AREA DELLA FORMAZIONE, COMUNICAZIONE E TURISMO:

Area CUN 14 Scienze Politiche e Sociali

  • Il Presidente de “Le Cento Città” provvede, entro il mese di Ottobre, ad invitare il Magnifico Rettore dell’Ateneo che sarà sede dell’evento nella primavera successiva ad individuare per ognuna delle tre AREE CULTURALI di cui al n.4 il miglior risultato ottenuto in termini di rilevanza scientifico-culturale dell’ultimo triennio segnalando il nominativo del docente o ricercatore meritevole. Il Magnifico Rettore provvederà a comunicare al Presidente de “Le Cento Città” i nominativi da lui prescelti entro il mese di Febbraio.
  • L’evento si svolgerà, di norma, presso la sede del Rettorato e si articolerà con gli interventi del Presidente delle Cento Città, del Rettore dell’Ateneo che illustrerà in grandi linee il profilo dell’Ateneo e dei criteri adottati nella scelta dei prescelti ed infine con la presentazione da parte dei tre docenti o ricercatori designati che illustreranno, in sintesi, i risultati conseguiti.

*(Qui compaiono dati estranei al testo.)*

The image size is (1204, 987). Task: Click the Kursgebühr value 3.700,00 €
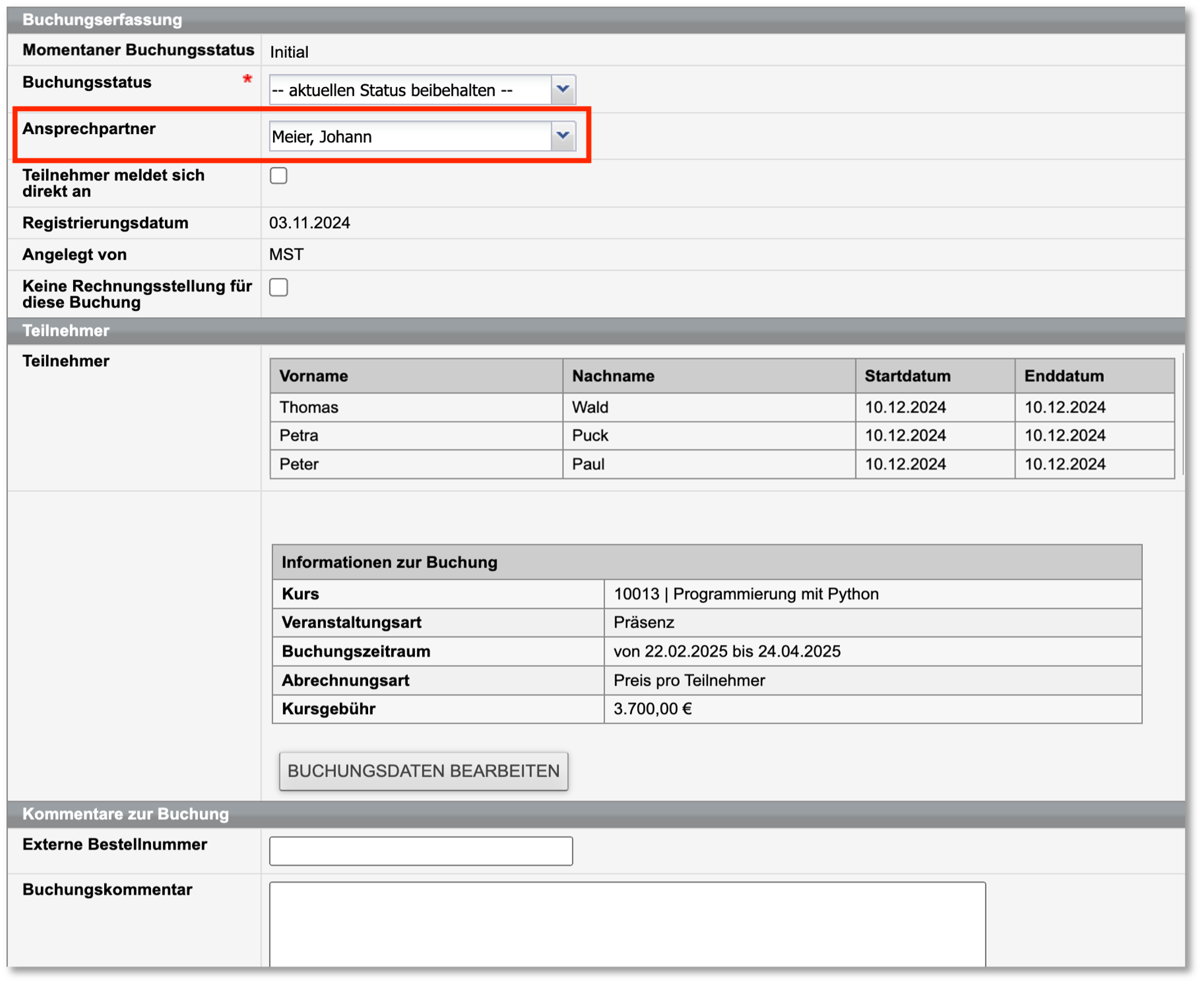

6.“CITTA’ MARCHIGIANA DELLA CULTURA” DELL’ANNO

  1. Finalità del conferimento del titolo.
  2. L’iniziativa di conferire, nel corso di apposita cerimonia in sede idonea, il titolo di “Città marchigiana della cultura” ha le seguenti finalità:
  • tributare un formale riconoscimento alla Comunità locale che, nel periodo preso a riferimento, si sia particolarmente e fattivamente distinta in iniziative durevoli di carattere culturale;
  • contribuire alla reciproca conoscenza ed allo sviluppo di sane forme di competitività/emulazione tra le diverse realtà locali nei settori di rilevanza culturale;
  • rafforzare l’accreditamento de “Le Cento Città” come qualificata agenzia di promozione delle occasioni di accrescimento culturale nella Regione e, nel contempo, di confronto ed interrelazione tra le diverse realtà dei vari ambiti territoriali;
  • allo scopo, l’Associazione assume, sia in via informatica, sia attraverso la propria Rivista, sia attraverso qualsiasi altro utile canale, le più opportune forme di pubblicizzazione dell’iniziativa, così come della rendicontazione del titolo assegnato nell’anno.
  1. Criteri di selezione per il conferimento del titolo.
  2. La Città da rendere destinataria del conferimento del titolo di “Città marchigiana della cultura” viene individuata attraverso l’utilizzo bilanciato dei seguenti criteri:
  • quantità e qualità delle iniziative culturali poste in essere;
  • pluralità degli ambiti (storico, scientifico, artistico, letterario, ambientale, ecc.) interessati alle predette iniziative;
  • livello qualitativo delle singole iniziative, tenuto anche conto dell’ambito territoriale di incidenza;
  • durevolezza nel tempo degli effetti;
  • pluralità e rilevanza dei soggetti coinvolti (istituzioni, singoli enti morali, ecc.).
  1. La Commissione giudicatrice, nell’utilizzo ponderato dei criteri di cui sopra, prende in considerazione iniziative ed eventi riferibili agli anni immediatamente precedenti la data fissata per il conferimento del titolo; tiene altresì conto, nell’opera di selezione, delle dimensioni delle Città candidate al titolo, delle caratteristiche dei relativi territori e, per quanto possibile, delle risorse delle quali essere rispettivamente dispongano.
  2. Commissione giudicatrice.
  3. La Commissione giudicatrice è composta di cinque membri, così suddivisi:
  • il Presidente in carica;
  • il Presidente dell’anno precedente;
  • tre Soci nominati dal Presidente in carica entro il 31 dicembre dell’anno del suo mandato.
  1. La Commissione viene eletta almeno sei mesi prima della data fissata per la cerimonia di conferimento del titolo ed è presieduta dal Presidente in carica che ne coordina i lavori.
  2. La Commissione delibera a maggioranza dei presenti.